La France, l'Italie et l'Espagne poussent pour une banque européenne sans entraves. Moins de paperasse, moins de coûts et un accès aux prêts dans d'autres pays. Cela ressemble à une révolution financière. Mais la réalité est que l'harmonisation reste en surface : les garanties, les lois et les fonds de protection restent nationaux. Le citoyen fait face aux mêmes petits caractères, désormais dans une autre langue.

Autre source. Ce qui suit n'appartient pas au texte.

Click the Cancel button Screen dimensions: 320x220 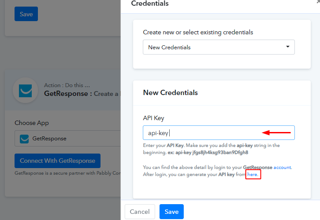[x=140, y=212]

Harmonisation technique : API ouvertes, mais cadres juridiques fermés 🔒
La technologie permet aujourd'hui de connecter les systèmes bancaires via des API standardisées et des passerelles de paiement SEPA. Mais le problème n'est pas technique : il est réglementaire. Chaque pays maintient ses propres normes concernant les garanties hypothécaires, les délais de réclamation et les fonds de dépôt. Une banque allemande qui prête en Espagne opère sous la loi espagnole pour exécuter les impayés, mais sous la loi allemande pour collecter l'épargne. Cette asymétrie juridique oblige les développeurs à dupliquer les logiques de conformité. L'intégration technique est viable ; l'unification légale, non.
Prêt express, sauvetage sur rendez-vous ⚠️
Tout sera plus rapide. Vous pourrez demander un prêt hypothécaire à Milan depuis votre canapé à Madrid en trois clics. Cependant, lorsque vous ne paierez pas, la banque vous poursuivra à Milan, en italien, et avec un avocat qui facture en euros. Et si les choses tournent mal pour la banque, le sauvetage sera européen : nous le payons tous ensemble, mais avec moins de bureaucratie. Donc vous le savez : moins de paperasse pour emprunter de l'argent, la même paperasse pour le rembourser.